The sum of the product of the $ 2n $ numbers $ \pm 1 $ , $ \pm 2 $ , $ \pm 3 $ ,…., $ \pm n $ taking two at a time is
(a) $ - \dfrac{{n\left( {n + 1} \right)}}{2} $
(b) $ \dfrac{{n\left( {n + 1} \right)\left( {2n + 1} \right)}}{6} $
(c) $ - \dfrac{{n\left( {n + 1} \right)\left( {2n + 1} \right)}}{6} $
(d) None of these

Answer 1

Hint: To solve this problem, we will represent the number in the series form. Since the relation between the terms is already given, we can use this relation to make a series from the given numbers. Then we find the general term in all the terms of the series. After getting the general term, we can easily find the sum of the terms in the series by using predefined formulas.
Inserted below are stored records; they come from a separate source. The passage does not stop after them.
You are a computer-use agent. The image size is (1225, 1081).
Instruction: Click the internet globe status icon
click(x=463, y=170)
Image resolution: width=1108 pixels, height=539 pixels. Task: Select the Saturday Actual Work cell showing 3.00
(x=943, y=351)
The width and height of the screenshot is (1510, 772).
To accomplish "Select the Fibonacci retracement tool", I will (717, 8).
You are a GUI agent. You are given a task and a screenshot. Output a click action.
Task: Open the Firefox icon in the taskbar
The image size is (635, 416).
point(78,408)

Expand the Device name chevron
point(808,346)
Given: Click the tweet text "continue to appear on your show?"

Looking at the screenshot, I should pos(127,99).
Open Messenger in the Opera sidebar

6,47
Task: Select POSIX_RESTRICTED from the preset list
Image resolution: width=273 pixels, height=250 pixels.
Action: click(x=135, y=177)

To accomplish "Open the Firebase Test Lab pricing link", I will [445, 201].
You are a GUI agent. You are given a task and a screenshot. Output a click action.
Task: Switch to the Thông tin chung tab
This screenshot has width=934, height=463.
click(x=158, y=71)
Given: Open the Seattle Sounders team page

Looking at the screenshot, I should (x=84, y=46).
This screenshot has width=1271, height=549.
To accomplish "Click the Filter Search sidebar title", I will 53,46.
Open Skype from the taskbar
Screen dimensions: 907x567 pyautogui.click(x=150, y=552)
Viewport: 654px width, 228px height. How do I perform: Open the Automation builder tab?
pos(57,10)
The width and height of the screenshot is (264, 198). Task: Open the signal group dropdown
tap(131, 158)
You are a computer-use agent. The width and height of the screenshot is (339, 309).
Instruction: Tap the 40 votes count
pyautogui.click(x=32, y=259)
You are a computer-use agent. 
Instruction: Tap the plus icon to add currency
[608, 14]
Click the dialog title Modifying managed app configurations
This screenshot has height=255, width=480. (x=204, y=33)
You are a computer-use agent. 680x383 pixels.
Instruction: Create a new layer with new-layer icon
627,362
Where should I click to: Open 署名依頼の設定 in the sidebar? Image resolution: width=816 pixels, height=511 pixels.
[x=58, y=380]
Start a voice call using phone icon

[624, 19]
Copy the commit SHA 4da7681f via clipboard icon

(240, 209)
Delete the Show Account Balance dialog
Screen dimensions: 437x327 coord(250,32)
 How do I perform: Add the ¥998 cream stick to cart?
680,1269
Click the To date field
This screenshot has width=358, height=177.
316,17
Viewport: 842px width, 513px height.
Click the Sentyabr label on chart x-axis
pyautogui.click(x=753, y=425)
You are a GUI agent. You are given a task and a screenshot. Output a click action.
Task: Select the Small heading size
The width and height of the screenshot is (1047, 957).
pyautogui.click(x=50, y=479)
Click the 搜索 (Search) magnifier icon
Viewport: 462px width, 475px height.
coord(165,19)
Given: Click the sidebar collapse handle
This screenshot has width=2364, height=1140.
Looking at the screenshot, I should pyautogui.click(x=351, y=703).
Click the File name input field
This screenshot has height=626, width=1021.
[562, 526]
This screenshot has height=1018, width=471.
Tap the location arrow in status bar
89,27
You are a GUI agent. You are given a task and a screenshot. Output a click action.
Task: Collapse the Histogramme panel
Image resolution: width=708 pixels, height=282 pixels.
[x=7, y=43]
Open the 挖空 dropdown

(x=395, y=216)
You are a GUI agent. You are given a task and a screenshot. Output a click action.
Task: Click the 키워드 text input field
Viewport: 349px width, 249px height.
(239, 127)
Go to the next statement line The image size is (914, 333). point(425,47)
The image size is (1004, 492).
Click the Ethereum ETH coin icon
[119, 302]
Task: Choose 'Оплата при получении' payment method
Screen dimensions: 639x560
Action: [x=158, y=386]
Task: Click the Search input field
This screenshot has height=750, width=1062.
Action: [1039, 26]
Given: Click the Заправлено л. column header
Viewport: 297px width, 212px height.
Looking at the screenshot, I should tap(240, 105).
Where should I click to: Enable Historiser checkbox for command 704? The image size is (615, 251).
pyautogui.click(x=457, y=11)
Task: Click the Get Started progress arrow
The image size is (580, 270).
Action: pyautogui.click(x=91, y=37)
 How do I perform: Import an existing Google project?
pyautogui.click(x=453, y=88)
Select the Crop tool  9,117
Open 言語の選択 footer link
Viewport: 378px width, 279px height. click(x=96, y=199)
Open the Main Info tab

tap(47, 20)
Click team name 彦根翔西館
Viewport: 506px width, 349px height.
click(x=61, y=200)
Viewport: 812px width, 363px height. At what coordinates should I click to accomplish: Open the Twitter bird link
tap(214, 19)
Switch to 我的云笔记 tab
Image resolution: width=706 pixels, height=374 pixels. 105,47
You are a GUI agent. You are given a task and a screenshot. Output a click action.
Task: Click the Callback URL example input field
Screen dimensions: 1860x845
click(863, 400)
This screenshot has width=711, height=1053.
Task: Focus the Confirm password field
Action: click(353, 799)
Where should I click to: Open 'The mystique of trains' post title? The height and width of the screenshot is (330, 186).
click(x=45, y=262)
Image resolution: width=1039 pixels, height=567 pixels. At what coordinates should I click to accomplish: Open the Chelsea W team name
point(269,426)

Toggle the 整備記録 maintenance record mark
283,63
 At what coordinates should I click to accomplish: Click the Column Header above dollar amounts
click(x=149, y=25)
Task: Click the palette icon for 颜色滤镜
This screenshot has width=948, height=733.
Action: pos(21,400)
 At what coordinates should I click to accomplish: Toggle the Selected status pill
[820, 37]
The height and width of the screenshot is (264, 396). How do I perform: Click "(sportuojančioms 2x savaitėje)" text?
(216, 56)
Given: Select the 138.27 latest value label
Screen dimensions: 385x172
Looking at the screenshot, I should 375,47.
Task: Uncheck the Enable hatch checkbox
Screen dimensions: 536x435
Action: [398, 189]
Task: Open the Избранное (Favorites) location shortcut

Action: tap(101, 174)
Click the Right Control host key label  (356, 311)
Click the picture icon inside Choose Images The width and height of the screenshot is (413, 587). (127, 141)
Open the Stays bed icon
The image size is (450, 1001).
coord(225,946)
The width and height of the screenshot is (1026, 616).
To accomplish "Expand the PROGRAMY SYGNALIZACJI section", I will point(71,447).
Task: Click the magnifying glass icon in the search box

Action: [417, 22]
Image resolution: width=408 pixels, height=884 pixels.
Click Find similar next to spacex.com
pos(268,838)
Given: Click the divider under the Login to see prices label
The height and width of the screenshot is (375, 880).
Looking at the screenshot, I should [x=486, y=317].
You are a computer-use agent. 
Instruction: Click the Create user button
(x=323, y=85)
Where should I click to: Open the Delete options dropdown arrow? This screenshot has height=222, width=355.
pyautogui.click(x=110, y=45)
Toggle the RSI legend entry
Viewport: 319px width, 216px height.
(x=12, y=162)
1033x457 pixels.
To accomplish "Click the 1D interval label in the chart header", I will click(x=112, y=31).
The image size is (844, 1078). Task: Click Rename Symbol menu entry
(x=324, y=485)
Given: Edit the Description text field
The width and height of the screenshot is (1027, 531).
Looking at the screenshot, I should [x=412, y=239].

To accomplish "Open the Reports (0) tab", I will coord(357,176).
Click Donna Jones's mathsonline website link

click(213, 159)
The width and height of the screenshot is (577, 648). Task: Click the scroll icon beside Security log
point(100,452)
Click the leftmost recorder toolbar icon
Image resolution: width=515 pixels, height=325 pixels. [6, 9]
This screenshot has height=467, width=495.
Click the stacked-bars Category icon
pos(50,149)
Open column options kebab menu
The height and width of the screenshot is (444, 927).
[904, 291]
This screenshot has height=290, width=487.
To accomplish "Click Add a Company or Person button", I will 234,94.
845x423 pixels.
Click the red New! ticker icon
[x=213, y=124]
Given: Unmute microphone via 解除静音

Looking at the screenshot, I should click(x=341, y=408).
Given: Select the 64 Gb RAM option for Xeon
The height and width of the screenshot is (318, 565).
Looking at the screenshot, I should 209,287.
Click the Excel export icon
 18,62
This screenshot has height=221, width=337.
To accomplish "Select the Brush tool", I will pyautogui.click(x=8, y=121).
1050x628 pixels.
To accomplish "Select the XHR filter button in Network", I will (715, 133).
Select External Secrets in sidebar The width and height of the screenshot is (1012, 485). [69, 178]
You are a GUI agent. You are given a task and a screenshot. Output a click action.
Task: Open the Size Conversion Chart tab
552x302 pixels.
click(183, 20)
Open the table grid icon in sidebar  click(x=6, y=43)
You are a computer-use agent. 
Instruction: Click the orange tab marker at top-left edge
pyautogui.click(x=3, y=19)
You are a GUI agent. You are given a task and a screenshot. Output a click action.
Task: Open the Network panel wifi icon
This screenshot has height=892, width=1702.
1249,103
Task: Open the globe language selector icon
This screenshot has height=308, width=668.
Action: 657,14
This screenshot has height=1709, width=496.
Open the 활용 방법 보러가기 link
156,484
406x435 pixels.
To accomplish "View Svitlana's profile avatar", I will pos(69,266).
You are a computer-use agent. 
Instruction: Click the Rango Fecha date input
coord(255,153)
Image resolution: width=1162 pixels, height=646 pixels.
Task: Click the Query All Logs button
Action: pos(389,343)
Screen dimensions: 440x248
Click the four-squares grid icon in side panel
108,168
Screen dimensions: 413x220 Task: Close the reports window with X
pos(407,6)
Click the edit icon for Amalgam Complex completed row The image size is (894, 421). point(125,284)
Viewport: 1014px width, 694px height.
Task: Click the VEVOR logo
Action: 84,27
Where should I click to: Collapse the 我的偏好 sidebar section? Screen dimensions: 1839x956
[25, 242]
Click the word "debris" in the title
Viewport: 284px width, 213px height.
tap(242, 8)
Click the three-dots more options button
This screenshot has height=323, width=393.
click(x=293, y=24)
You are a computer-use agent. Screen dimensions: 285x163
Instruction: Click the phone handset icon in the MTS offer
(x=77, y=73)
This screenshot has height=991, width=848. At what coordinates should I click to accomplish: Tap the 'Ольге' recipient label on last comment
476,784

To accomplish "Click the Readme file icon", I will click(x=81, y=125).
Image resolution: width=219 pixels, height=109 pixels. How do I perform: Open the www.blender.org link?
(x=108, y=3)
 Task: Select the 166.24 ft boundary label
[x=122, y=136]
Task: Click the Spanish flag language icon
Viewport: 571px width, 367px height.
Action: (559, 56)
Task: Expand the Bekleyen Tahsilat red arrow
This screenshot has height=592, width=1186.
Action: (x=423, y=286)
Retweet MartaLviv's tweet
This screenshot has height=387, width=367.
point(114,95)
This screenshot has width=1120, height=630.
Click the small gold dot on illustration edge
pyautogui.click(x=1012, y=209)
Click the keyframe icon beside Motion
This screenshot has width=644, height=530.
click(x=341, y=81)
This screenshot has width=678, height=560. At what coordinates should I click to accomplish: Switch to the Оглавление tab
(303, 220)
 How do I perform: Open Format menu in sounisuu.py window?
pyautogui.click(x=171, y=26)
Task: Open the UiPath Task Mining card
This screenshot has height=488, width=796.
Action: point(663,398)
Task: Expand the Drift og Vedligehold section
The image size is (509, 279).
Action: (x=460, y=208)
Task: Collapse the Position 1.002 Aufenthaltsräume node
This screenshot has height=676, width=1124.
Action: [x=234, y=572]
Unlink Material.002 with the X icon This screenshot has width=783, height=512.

Complete step-by-step answer:
It is given in the question that there are $ 2n $ numbers in the series.
If we will take given numbers $ \pm 1 $ , $ \pm 2 $ , $ \pm 3 $ ,…., $ \pm n $ twice , the series will look like
The first term will be $ {t_1} = \left( { - 1} \right) \times \left( { + 1} \right) = - 1 $ .
The second term will be $ {t_2} = \left( { - 2} \right) \times \left( { + 2} \right) = - {2^2} $ .
The third term will be $ {t_3} = \left( { - 3} \right) \times \left( { + 3} \right) = - {3^2} $ .
In a similar way we can write the $ n $ number of terms. Similarly, the last term will be, $ {t_1} = \left( { - n} \right) \times \left( { + n} \right) = - {n^2} $
We can express the series as:
 $ - 1 $ , $ - {2^2} $ , $ - {3^2} $ ,…………., $ - {n^2} $
 We can also express the terms in the above series by a general term.
 $ {t_n} = - {n^2} $
The sum of the digits can be expressed as:
 $ \sum {{t_n}} = - \sum {{n^2}} $
We know that sum of $ {n^2} $ is given as $ \dfrac{{n\left( {n + 1} \right)\left( {2n + 1} \right)}}{6} $ . Hence substituting this value in above the expression we get,
 $ \sum {{t_n}} = - \dfrac{{n\left( {n + 1} \right)\left( {2n + 1} \right)}}{6} $
So, the correct answer is “Option C”.

Note: To find the sum of the series, there are certain formulas that are predefined. We can use these formulas to find the sum. In our answer the general term was $ {n^2} $ , but if the general term were $ n $ or $ {n^3} $ , we could have expressed the sum as $ \dfrac{{n\left( {n + 1} \right)}}{2} $ for $ n $ and $ \dfrac{{{n^2}{{\left( {n + 1} \right)}^2}}}{4} $ for $ {n^3} $ respectively. These predefined formulas make the calculation easy.